The chief of the International Monetary Fund (IMF), Kristalina Georgieva, has warned that global economic activity is slowing, particularly in the manufacturing sector. Speaking at a meeting of G20 finance ministers and central bank governors, Georgieva acknowledged that the world economy has shown some resilience despite facing successive shocks in recent years and a rapid rise in interest rates. However, she emphasized that growth remains anemic by historical standards.
Georgieva highlighted the weakening manufacturing sector as a contributor to the slowdown in global economic activity. Looking ahead, she predicted a further decline in growth prospects, with advanced economies expected to experience a particularly pronounced slowdown. According to Georgieva’s projections, advanced economies’ growth is likely to slow from 2.7% in 2022 to just 1.3% by the end of 2023.
Additionally, Georgieva addressed the issue of inflation, stating that while there are signs of it slowing down, it still poses a significant obstacle to economic growth. Although there has been significant monetary policy tightening, she noted that headline inflation remains too high and core inflation remains sticky. Georgieva warned that inflation could persist at higher levels, necessitating further interest rate hikes.
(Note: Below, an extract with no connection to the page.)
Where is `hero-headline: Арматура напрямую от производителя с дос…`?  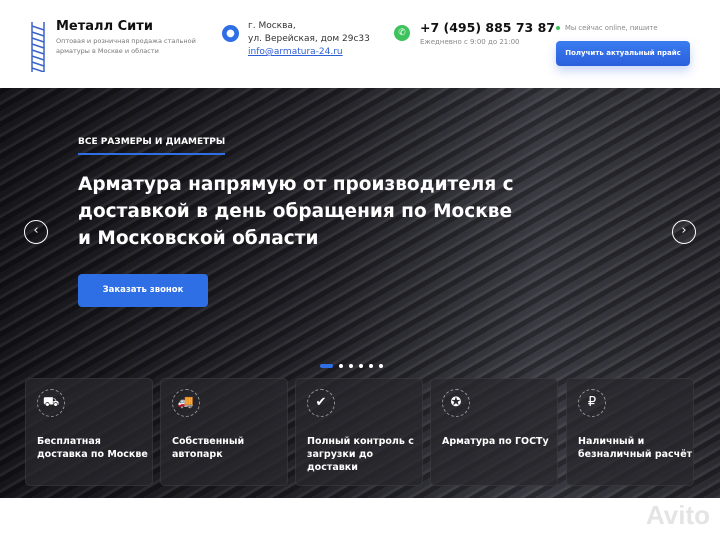
hero-headline: Арматура напрямую от производителя с дос… is located at coordinates (296, 212).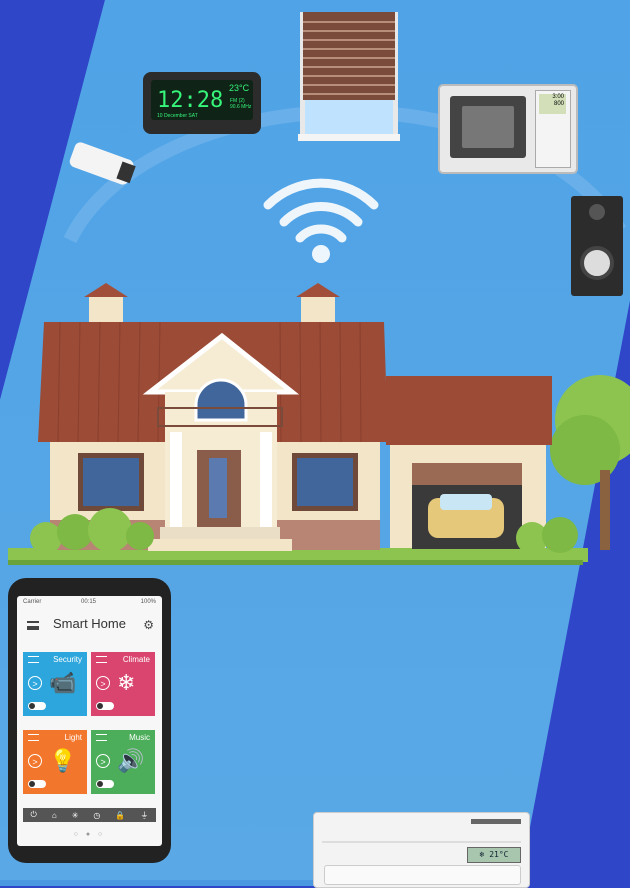 This screenshot has height=888, width=630. Describe the element at coordinates (597, 212) in the screenshot. I see `tweeter` at that location.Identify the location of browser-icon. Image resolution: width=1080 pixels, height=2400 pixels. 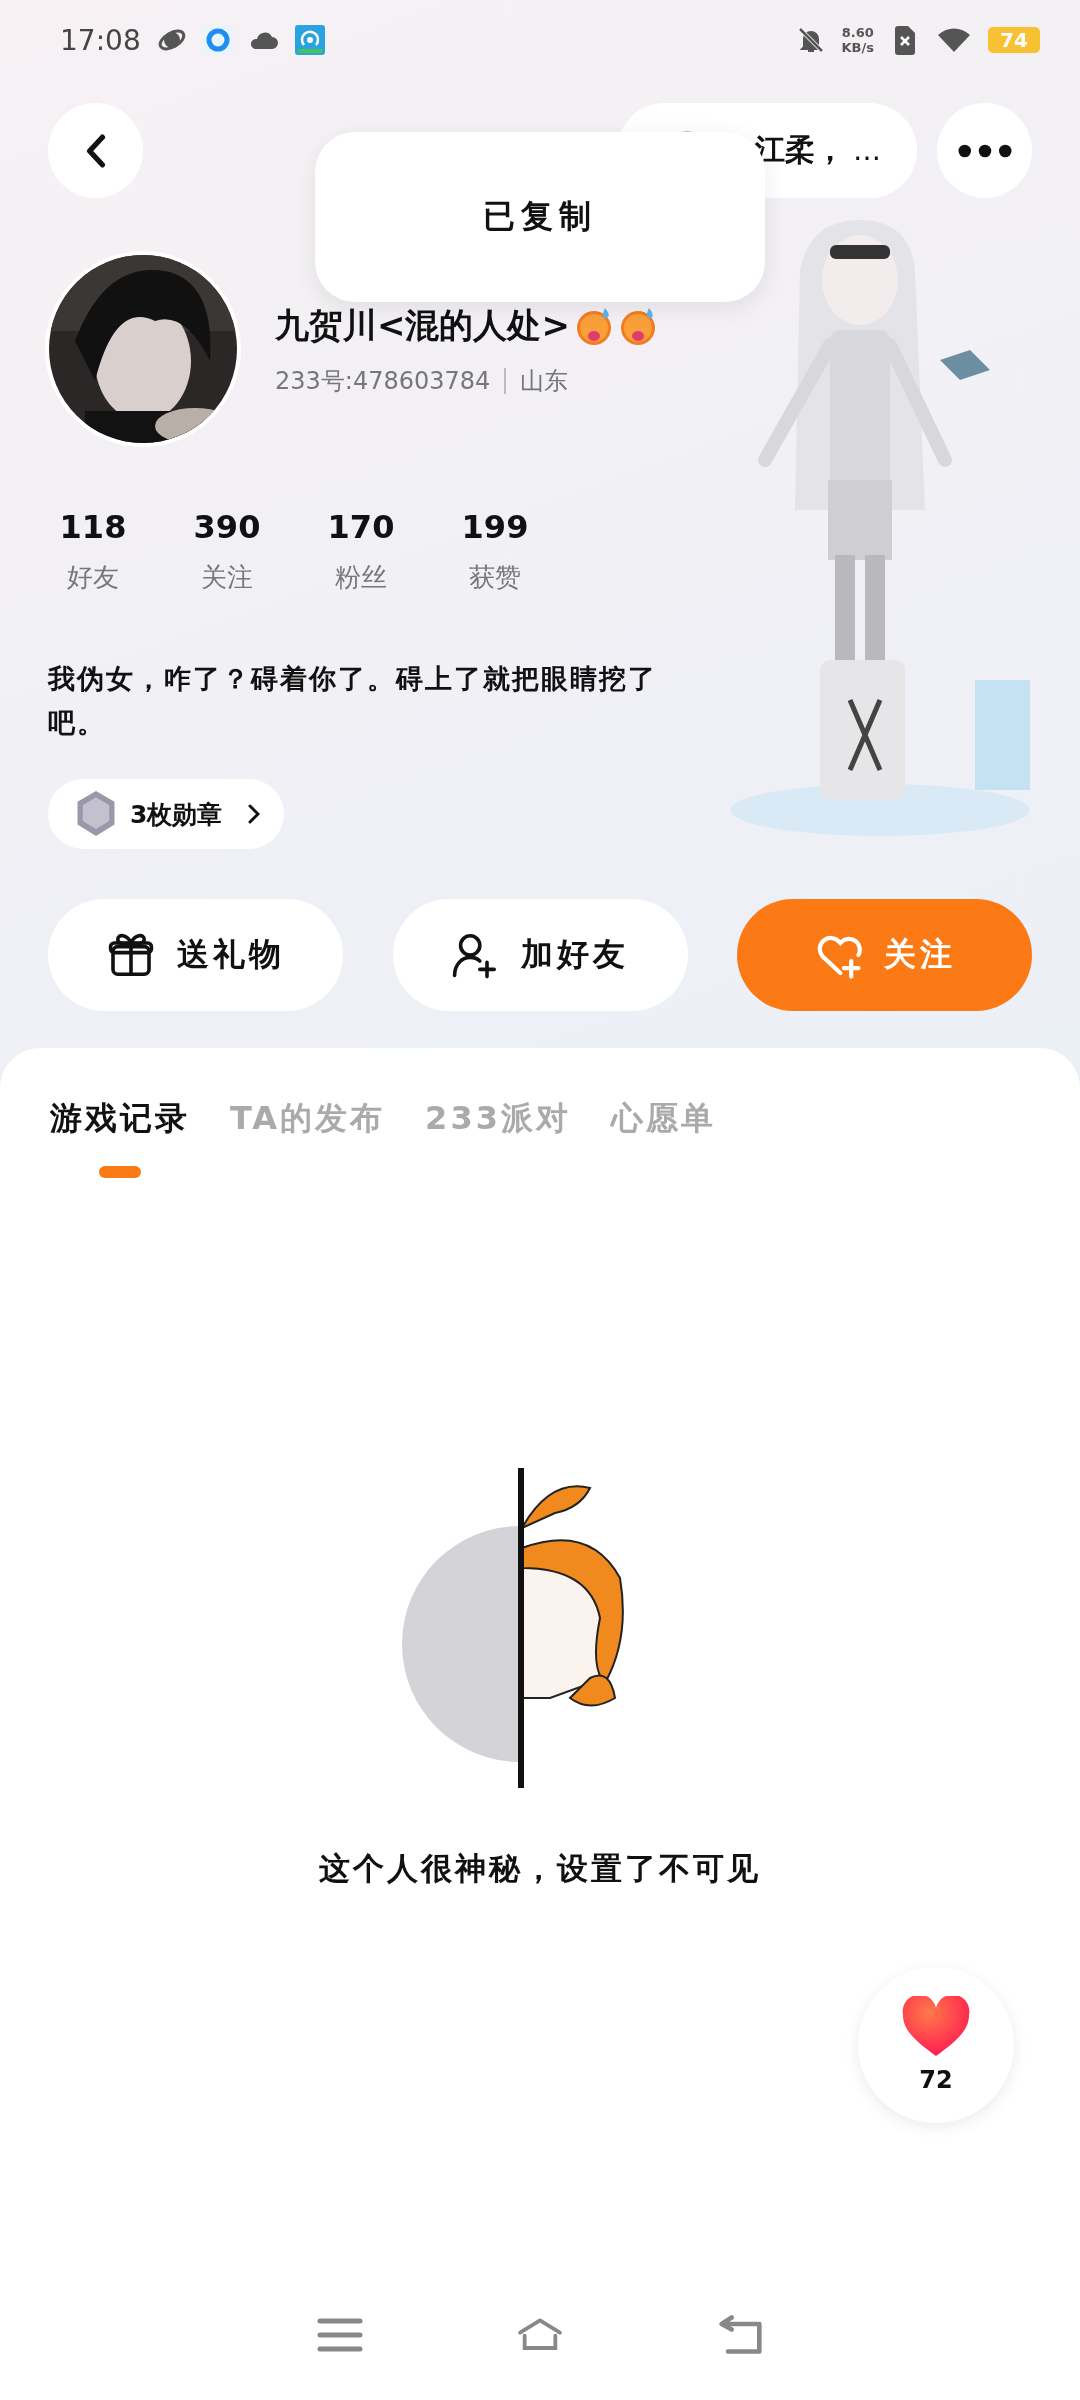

She also expressed concern that fragmentation could further dampen growth.
To address these challenges and put the global economy on a more vibrant medium-term path, Georgieva called for domestic and international policy measures focused on reducing inflation and managing finances responsibly. She highlighted that these efforts may vary from country to country and may require collective action, considering the persistent differences in nations’ economic conditions.
Georgieva also stressed the importance of strengthening the global financial safety net to protect vulnerable countries and their people. While advanced and strong emerging market economies have substantial international reserves, other countries rely on the pooled resources of international institutions such as the IMF. Georgieva urged global leaders to implement reforms that promote business growth and job creation, ensuring the well-being of all nations.
In conclusion, the IMF’s chief warns of a slowdown in global economic activity, especially in the manufacturing sector. She also emphasizes the persistent issue of inflation and the need for further monetary policy tightening. Georgieva calls for policy measures that reduce inflation, manage finances responsibly, and promote growth and job creation. Strengthening the global financial safety net is seen as crucial to protect vulnerable countries. Overall, Georgieva urges international cooperation and collective action to address these challenges and put the global economy on a more vibrant path.